Project-URL: Homepage, https://github.com/hplisiecki/Supervised-Semantic-Differential
Project-URL: Repository, https://github.com/hplisiecki/Supervised-Semantic-Differential
Project-URL: Issues, https://github.com/hplisiecki/Supervised-Semantic-Differential/issues
Project-URL: Changelog, https://github.com/hplisiecki/Supervised-Semantic-Differential/releases
Keywords: NLP,semantics,word embeddings,psychometrics,semantic differential,computational social science
Classifier: Programming Language :: Python :: 3
Classifier: Programming Language :: Python :: 3 :: Only
Classifier: Programming Language :: Python :: 3.9
Classifier: Programming Language :: Python :: 3.10
Classifier: Programming Language :: Python :: 3.11
Classifier: Programming Language :: Python :: 3.12
Classifier: Operating System :: OS Independent
Classifier: Intended Audience :: Science/Research
Classifier: Topic :: Scientific/Engineering :: Information Analysis
Requires-Python: >=3.9
Description-Content-Type: text/markdown
License-File: LICENSE
Requires-Dist: numpy>=1.26.4
Requires-Dist: pandas>=2.1.4
Requires-Dist: scikit-learn>=1.3.2
Requires-Dist: gensim>=4.3.2
Requires-Dist: spacy>=3.7.2
Requires-Dist: requests>=2.32.5
Requires-Dist: matplotlib>=3.10.7
Provides-Extra: dev
Requires-Dist: pytest>=7.0; extra == "dev"
Requires-Dist: pytest-cov>=4.0; extra == "dev"
Requires-Dist: ruff>=0.5; extra == "dev"
Requires-Dist: mypy>=1.6; extra == "dev"
Requires-Dist: build>=1.0.0; extra == "dev"
Requires-Dist: twine>=4.0; extra == "dev"
Provides-Extra: gui
Requires-Dist: PySide6>=6.6; extra == "gui"
Dynamic: license-file

# Supervised Semantic Differential (SSD)

[![PyPI version](https://img.shields.io/pypi/v/ssdiff.svg)](https://pypi.org/project/ssdiff/)


**SSD**  lets you recover **interpretable semantic directions** related to specific concpets directly from open-ended text and relate them to **numeric outcomes** 
(e.g., psychometric scales, judgments).
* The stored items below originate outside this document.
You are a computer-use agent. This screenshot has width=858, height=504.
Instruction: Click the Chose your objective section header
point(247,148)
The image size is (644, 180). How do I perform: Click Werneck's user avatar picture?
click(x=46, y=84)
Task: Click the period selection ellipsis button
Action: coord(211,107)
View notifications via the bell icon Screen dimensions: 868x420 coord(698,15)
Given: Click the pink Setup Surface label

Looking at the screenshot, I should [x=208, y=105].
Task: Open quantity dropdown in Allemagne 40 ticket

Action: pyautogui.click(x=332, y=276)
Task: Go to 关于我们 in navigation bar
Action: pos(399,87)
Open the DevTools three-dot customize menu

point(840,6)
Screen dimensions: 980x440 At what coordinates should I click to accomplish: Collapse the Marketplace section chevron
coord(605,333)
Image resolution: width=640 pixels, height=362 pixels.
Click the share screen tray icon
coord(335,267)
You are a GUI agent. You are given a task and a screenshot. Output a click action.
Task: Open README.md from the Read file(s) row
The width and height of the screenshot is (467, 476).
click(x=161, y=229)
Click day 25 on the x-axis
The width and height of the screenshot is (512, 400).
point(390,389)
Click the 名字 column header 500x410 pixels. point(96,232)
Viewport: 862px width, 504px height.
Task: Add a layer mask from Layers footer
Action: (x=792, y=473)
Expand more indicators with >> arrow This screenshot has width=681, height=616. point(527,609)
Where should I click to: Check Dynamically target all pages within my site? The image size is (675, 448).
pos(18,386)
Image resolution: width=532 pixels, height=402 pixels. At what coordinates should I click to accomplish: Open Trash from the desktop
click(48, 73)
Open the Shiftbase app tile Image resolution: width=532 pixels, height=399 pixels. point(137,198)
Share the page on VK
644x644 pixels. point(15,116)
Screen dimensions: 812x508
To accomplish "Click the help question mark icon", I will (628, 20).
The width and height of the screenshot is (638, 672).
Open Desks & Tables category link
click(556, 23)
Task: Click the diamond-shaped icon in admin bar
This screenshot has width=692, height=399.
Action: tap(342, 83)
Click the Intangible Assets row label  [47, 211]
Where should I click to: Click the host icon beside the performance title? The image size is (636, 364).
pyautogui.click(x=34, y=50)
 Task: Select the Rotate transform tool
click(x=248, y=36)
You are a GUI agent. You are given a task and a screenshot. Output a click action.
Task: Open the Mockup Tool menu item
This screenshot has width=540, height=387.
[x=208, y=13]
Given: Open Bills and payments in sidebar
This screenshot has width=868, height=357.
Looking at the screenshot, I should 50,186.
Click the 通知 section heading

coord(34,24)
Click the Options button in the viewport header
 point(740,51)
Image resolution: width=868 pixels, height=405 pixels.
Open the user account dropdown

It builds per-essay concept vectors from **local contexts around seed words**, 
learns a **semantic gradient (β̂)** that best predicts the outcome, and then provides multiple interpretability layers:

- **Nearest neighbors** of each pole (+β̂ / −β̂)
- **Clustering** of neighbors into themes
- **Text snippets**: top sentences whose local contexts align with each cluster centroid or the β̂ axis
- **Per-essay scores** (cosine alignments) for further analysis

The goal of the package is to allow psycholinguistic researchers to draw data-driven insights about 
how people use language depending on their attitudes, traits, or other numeric variables of interest.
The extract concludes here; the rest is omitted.